Postado originalmente por
Chuck 13
Não consigo acreditar que o Bolsonaro tem capacidade suficiente pra pastorear todo esse movimento. O que você vê como projeto político?
Com certeza não é o próprio Bolsonaro por trás de qualquer coisa que tenha o mínimo traço de sofisticação política nesse governo. Qualquer um que ouça ele falar por certo tempo (e olha que eu já sofri algumas horas assistindo essas lives dele), percebe que o cara tem uma capacidade mínima de abstração e associação, dificilmente teria o raciocínio necessário para bolar uma estratégia de comunicação utilizando uma rede de disseminação de informações que conta com hubs, bot farms e postagens coordenadas. O cara é basicamente o tiozão do zap. Na real, o indivíduo Bolsonaro nem é um grande problema, é um homem visivelmente inseguro, destemperado, com pouca capacidade empática, autoritário, um tanto preguiçoso e, eventualmente, manifesta Efeito Dunning–Kruger sobre vários assuntos. Não é muito diferente da média do brasileiro e dos políticos que estão lá, eu mesmo tenho uns tios assim.
Acho que não seria difícil inferir que existem pessoas por trás de toda a estratégia política do Bolsonaro. Eleger um presidente é um puta investimento, sempre vai ter gente interessada em auxiliar. Não é segredo (ao contrário, abertamente divulgado) o apreço que o próprio Bolsonaro tem pelo Trump e o contato dos bolsonaros com o Steve Bannon.
O projeto político seria o de criar uma massa ideológica radicalizada e fiel, que seria basicamente alimentada por essas redes de informação descentralizada que a internet oferece. Não que "criar massa ideológica radicalizada" seja uma inovação na história da política mundial ou brasileira. A novidade é o meio com que isso está sendo feito, com um volume gigante de desinformação, contrainformação e mentira sendo gerada e espalhada através dessas redes de radicalização.
O negócio é bem engenhoso:
1) Você dispara em uma rede uma quantidade diária enorme de informações que corroborem com a narrativa do governo. A maioria distorcida/parcial, algumas falsas e algumas verdadeiras (para se tornarem indistinguíveis das falsas).
2) Essas informações impactam as pessoas que estão na rede por fontes diferentes: uma parte pelos grupos próprios para política, outras partes encaminhadas por amigos e parentes, outra parte em grupos não relacionados à política (igrejas, família, trabalho), outra parte por perfis "sérios", outra parte como memes e coisas engraçadas. Isso passa a sensação de que "está todo mundo falando disso", "não vi isso só em um lugar", que é a ativação do viés de confirmação natural no ser humano.

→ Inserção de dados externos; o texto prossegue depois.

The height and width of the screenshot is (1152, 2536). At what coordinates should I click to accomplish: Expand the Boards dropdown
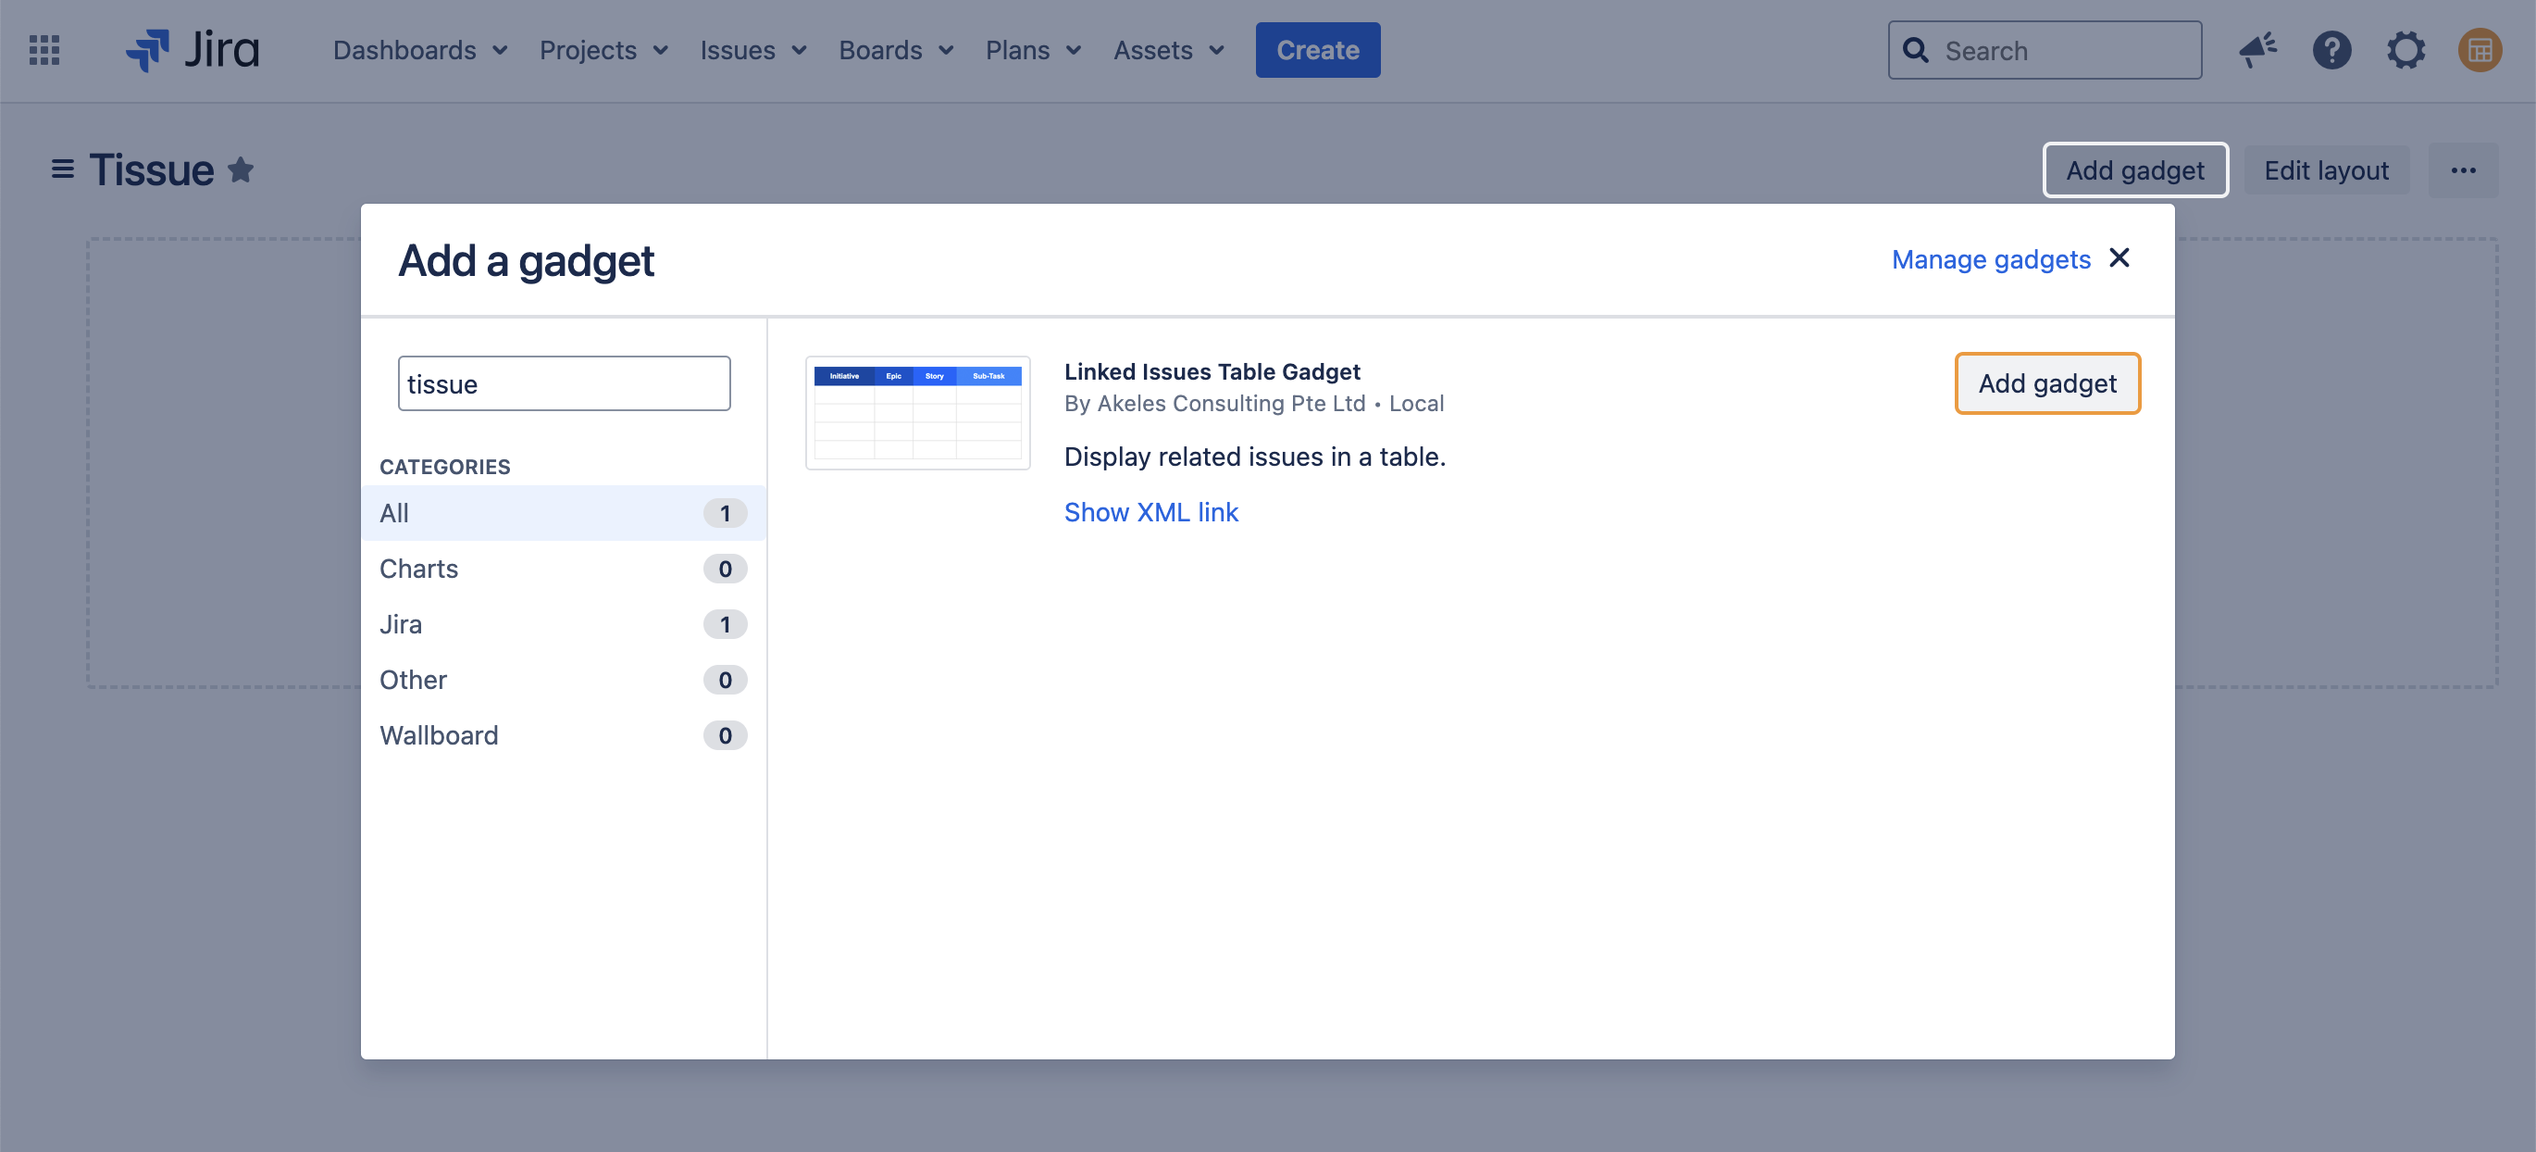tap(895, 50)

3) Como nenhum ser humano tem capacidade cognitiva de lidar com um volume tão grande de informação (buscar fonte, buscar conhecimento necessário para interpretar a informação, buscar outros pontos de vista), o indivíduo que tem qualquer tipo de afinidade com a ideologia ou grupo político acaba sendo pescado.
4) Uma vez pescado, uma das mensagens inseridas nessas informações é o de "não procure informação em outro lugar". Outro signo inserido é o do medo, existe sempre um inimigo (que varia de acordo com o grupo mas existe um viés religioso e moralista bem grande) ou alguém ameaçando o
status quo do indivíduo.
5) No fim, você tem uma pessoa cada vez mais radicalizada e sem qualquer abertura a um contraditório. Colocar essa pessoa na rua ou em algum tipo de movimento mais "incisivo" é fácil. Principalmente se essas pessoas já fazem parte de outros grupos de radicalização. Dá pra invadir o Capitólio, o Congresso ou até mesmo o STF, por exemplo. É base de um movimento revolucionário.
6) profit
Isso não é exclusividade do bolsonarismo, a mídia tradicional também tenta fazer isso, criar um sistema parecido. Não conseguem porque, como o Gryllo mesmo disse, a mídia é lenta, enfrente alguns processos de checagem, é heterogênea e precisa responder a algum interesse específico (afinal, são empresas). Só que existe a questão fundamental que agregou tanta gente em torno das redes bolsonarista: o ódio e o medo personificados no PT e no Lula. Nada une mais as pessoas do que o ódio e o medo, principalmente se eles forem justificados.